Reputation: 345
I need to apply a function to two columns in a dataframe.
The idea of the function is to split the value on each row of that column and then turn the split values into ints.
There are two types of values:
"20.11.2020"
)"20,11,49,19,2"
)The current way I achieve this is by doing:
def numerize_c(row):
"""
Delim is colon
"""
return [int(num) for num in row.split(",")]
def numerize_d(row):
"""
Delim is dot
"""
return [int(num) for num in row.split(".")]
data["corr_num"] = data["corr_num"].apply(numerize_c)
data["game_date"] = data["game_date"].apply(numerize_d)
I feel like this is a terribly inefficient way to do this.

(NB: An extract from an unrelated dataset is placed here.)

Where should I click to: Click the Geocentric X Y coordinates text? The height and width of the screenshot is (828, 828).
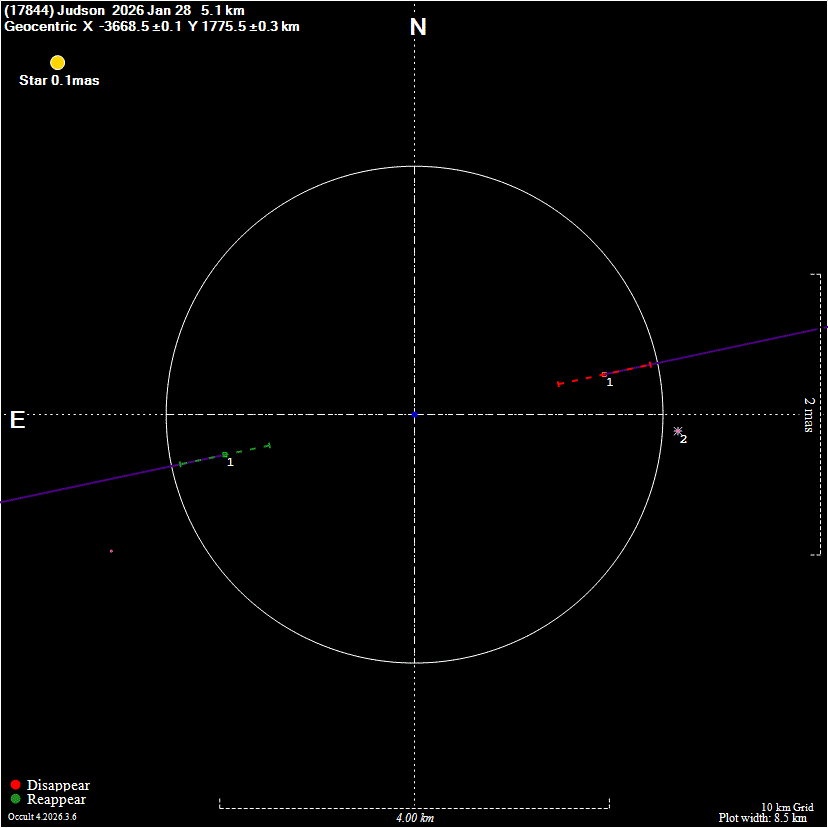coord(152,26)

Is there a way, to for example give the functions an arg for the delimiters.
Or is there a way to format this into a lambda?
Upvotes: 0
Views: 46
Reputation: 833
You could use pd.DataFrame.apply
, pd.Series.str.split
with regular expressions to split '.'
or ','
all at once.
data.loc[:, ["corr_num", "game_date"]] =\
data[["corr_num", "game_date"]].apply(lambda x: x.str.split(r',|\.'))
Upvotes: 1
Reputation: 106
An improvement would be to use data['corr_num'].str.split(',')
. This built-in is much faster than apply.
Upvotes: 1